◆ **PROMPT**
Lines before the one containing "カウンセリングサービス|トップページへ (34, 2496)" are to be skipped; reproduce that line and the rest of the records below exactly.

◆ **MATERIAL SUPPLIED**

((

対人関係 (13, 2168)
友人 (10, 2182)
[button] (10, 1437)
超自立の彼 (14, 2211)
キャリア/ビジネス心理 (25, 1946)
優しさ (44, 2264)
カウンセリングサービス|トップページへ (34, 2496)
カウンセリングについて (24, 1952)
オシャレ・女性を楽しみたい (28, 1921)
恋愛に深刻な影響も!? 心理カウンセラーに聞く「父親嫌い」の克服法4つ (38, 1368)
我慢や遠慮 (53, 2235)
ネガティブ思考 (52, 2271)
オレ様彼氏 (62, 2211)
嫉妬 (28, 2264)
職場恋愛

))

◆ **ANSWER**
カウンセリングサービス|トップページへ (34, 2496)
カウンセリングについて (24, 1952)
オシャレ・女性を楽しみたい (28, 1921)
恋愛に深刻な影響も!? 心理カウンセラーに聞く「父親嫌い」の克服法4つ (38, 1368)
我慢や遠慮 (53, 2235)
ネガティブ思考 (52, 2271)
オレ様彼氏 (62, 2211)
嫉妬 (28, 2264)
職場恋愛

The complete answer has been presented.